-1

This code was written to extract multiple .tar files to another location and woks fine

ls -1 ${short_filename} \
| while read file; do \
  tar -zxvf "$file" -C ${pentaho_temp_path}/${sessionkey}; \
done

I want to do the same for .gz files on a Linux machine. My files have no whitespace in their names and they look like this:

xport_RAN_Maa_LIM_10.93.217.170_20220629030929.xml.gz
xport_RAN_Maa_LIM_10.93.217.170_20220630030936.xml.gz 
xport_RAN_Mau_MPU_10.188.83.138_20220629031403.xml.gz 
xport_RAN_Mau_MPU_10.188.83.138_20220630031444.xml.gz 
terdon
  • 242,166
Wessley
  • 11
  • 3
    never ever parse the output of ls; not even with -1: Filenames can have all kinds and numbers of line breaks in them! A for file in ${short_filename}/*; instead of the ls .. | while read… would be safer, shorter, faster and nicer to read! – Marcus Müller Jul 01 '22 at 09:16
  • 1
    Please [edit] your question and show example values for short_filename. Instead of parsing the output of ls you should better use a for loop. The details depend on the value of short_filename. – Bodo Jul 01 '22 at 09:18
  • filenames go not have breaks or example of the short_filename are: xport_RAN_Maa_LIM_10.93.217.170_20220629030929.xml.gz
    xport_RAN_Maa_LIM_10.93.217.170_20220630030936.xml.gz
    xport_RAN_Mau_MPU_10.188.83.138_20220629031403.xml.gz
    xport_RAN_Mau_MPU_10.188.83.138_20220630031444.xml.gz
    – Wessley Jul 01 '22 at 09:22
  • 1
    Please don't use comments to provide requested information. [Edit] your question instead. Please make clear in your question if the value of short_filename is a single filename, a directory name or a wildcard. – Bodo Jul 01 '22 at 09:28
  • Is $short_filename a single filename, a pattern, or something else? – Kusalananda Jul 01 '22 at 10:17

3 Answers3

4

gzip files do not contain "files"; just a stream of bytes. So, if you want to uncompress them, just gzip -d --stdout "${file}" > "${target_directory}/${target_file}".

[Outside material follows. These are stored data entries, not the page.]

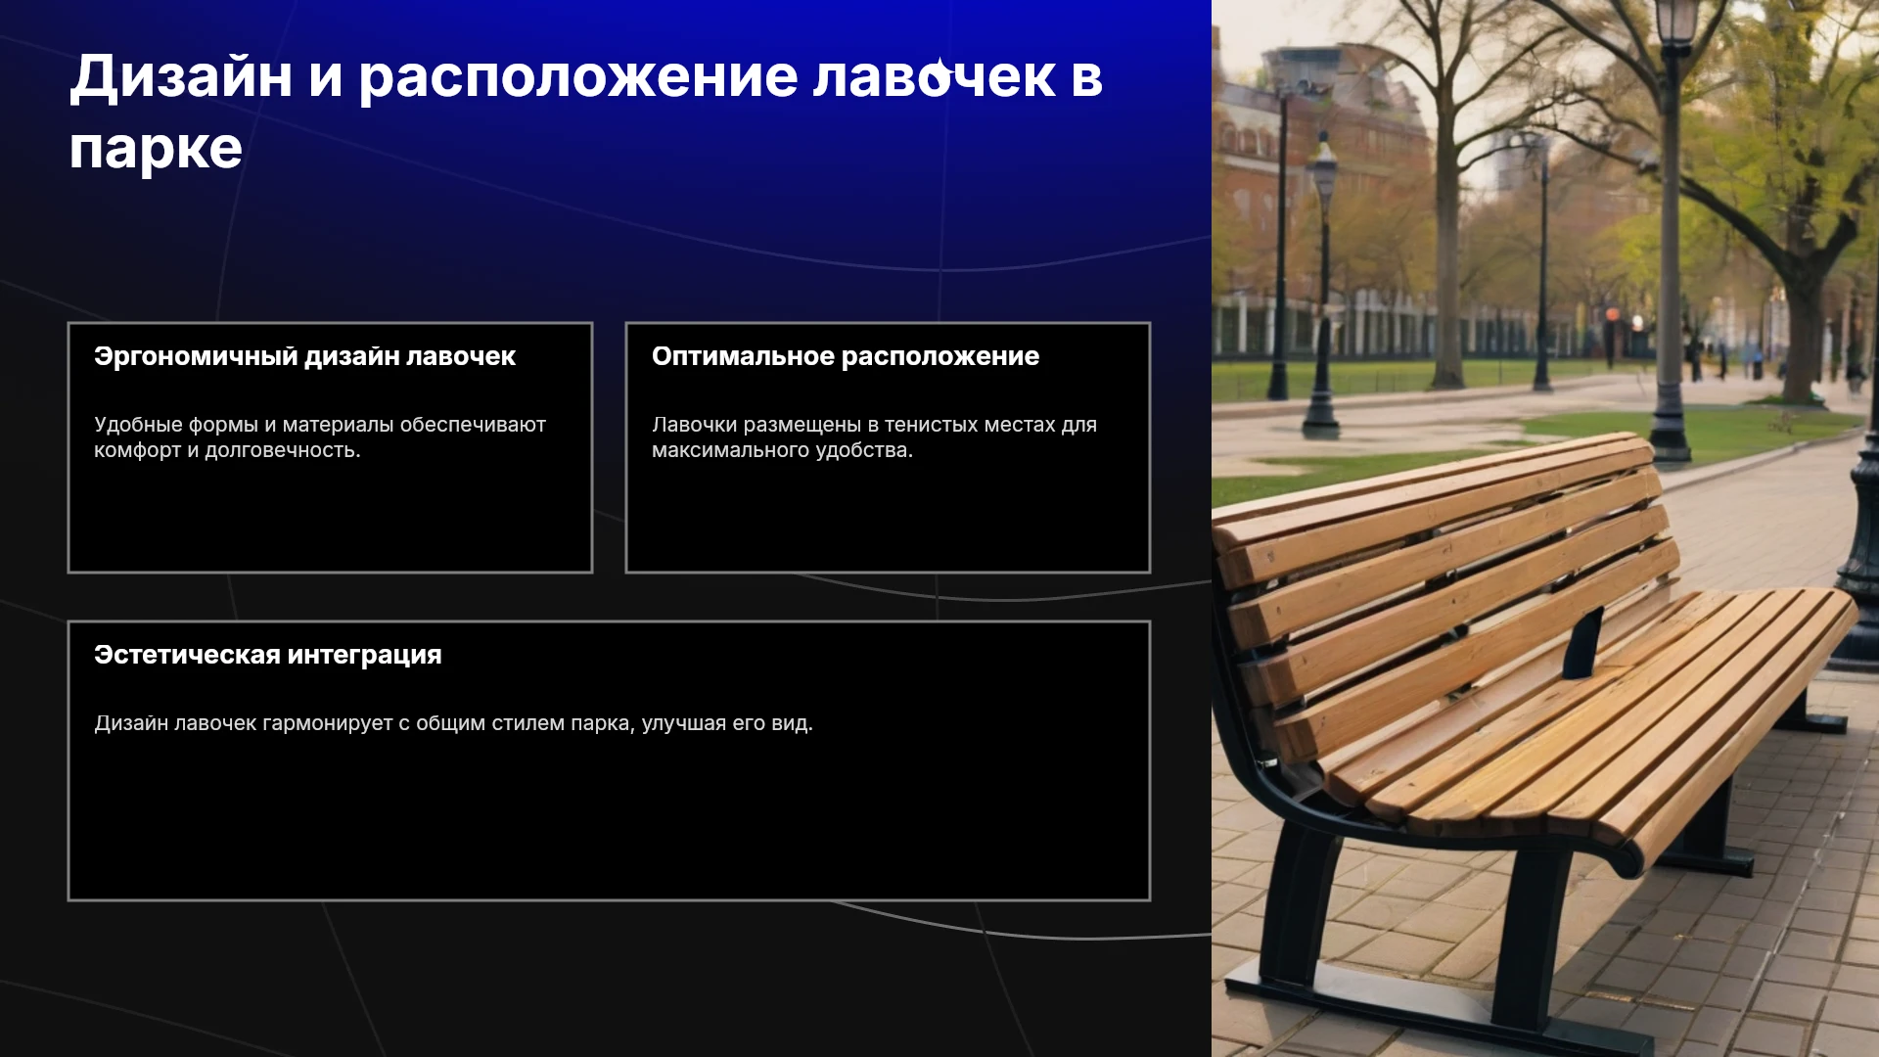Viewport: 1879px width, 1057px height.
Task: Select heading "Эргономичный дизайн лавочек"
Action: [x=304, y=356]
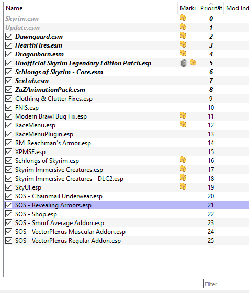Screen dimensions: 249x293
Task: Click the paperclip icon on the Unofficial Skyrim Legendary Edition Patch row
Action: click(184, 63)
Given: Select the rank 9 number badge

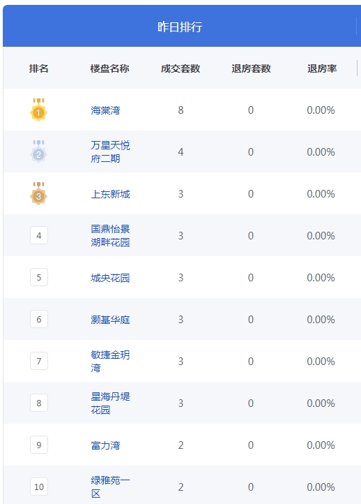Looking at the screenshot, I should [39, 445].
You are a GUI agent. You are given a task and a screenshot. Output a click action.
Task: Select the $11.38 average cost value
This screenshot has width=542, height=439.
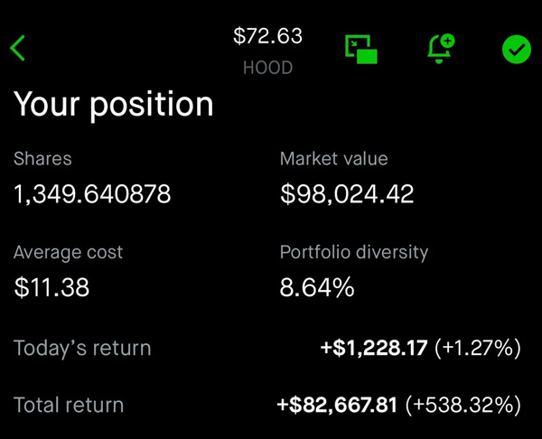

Notize that your script only works on *.tar.gz, already, because of the -z flag.

2

Your script is needlessly complicated. Lines can be broken at both | and do, as well as after any command, so none of your \ are needed. The exact same script could be written like this:

ls -1 "$short_filename" | 
    while read file; do
        tar -zxvf "$file" -C "$pentaho_temp_path/$sessionkey"
    done

But that is a bad idea. As others have pointed out, parsing ls is very fragile and should be avoided. It is also pointless in this case, since all you need for the above script is:

for file in "$short_filename"/*; do
    tar -zxvf "$file" -C "$pentaho_temp_path/$sessionkey"
done

But since your files are all just .gz and not tarred, you don't need tar at all and can just do:

for file in "$short_filename"/*; do
    zcat "$file" > "$pentaho_temp_path/$sessionkey"/"$(basename "$file" .gz)"
done
terdon
  • 242,166
  • 1
    yeah, zcat is probably the rightest tool – Marcus Müller Jul 01 '22 at 10:19
  • +1 zcat, and maybe background each process will leverage resource usage, also use basename to avoid the full path in $file: for file in "$short_filename"/*.gz; do zcat "$file" > "$pentaho_temp_path/$sessionkey"/"$(basename "$file" .gz)" & ; done ; wait – Thibault LE PAUL Jul 01 '22 at 11:19
  • 1
    @ThibaultLEPAUL depending on the number of files, that could easily crash the machine, and if doing it over a network, disrupt all users of the network. Not something to suggest without knowing more context. (PS. you would want for file ...; zcat ... & done and not & ;, that's a syntax error). – terdon Jul 01 '22 at 11:22
  • Will not work as is because mv target filename is not stripped from parent dir – Thibault LE PAUL Jul 01 '22 at 21:40
  • @ThibaultLEPAUL oh wow, of course! I had completely missed that and also didn't notice you mentioned it in your previous comment. I... need to learn to read. Fixed now, thank you! – terdon Jul 01 '22 at 22:34
1

Consider this:

for file in "$short_filename"/*.gz; do
  zcat "$file" > "$pentaho_temp_path/$sessionkey/$(basename "$file" .gz)"
done
  • avoid piping ls output
  • filter only .gz extensions
  • parse full path to isolate file name without extension basename "$fullpath" .gz

if you are sure that no filename contains newlines, you can pipe them to parallelize the process:

myzcat(){ zcat "$1" > "$pentaho_temp_path/$sessionkey/$(basename "$1" .gz)"; }

ls "$short_filename"/*.gz | parallel myzcat

  • use pipe instead of list model
  • define a local function that takes one single argument
  • run as many parallel processes as there are processors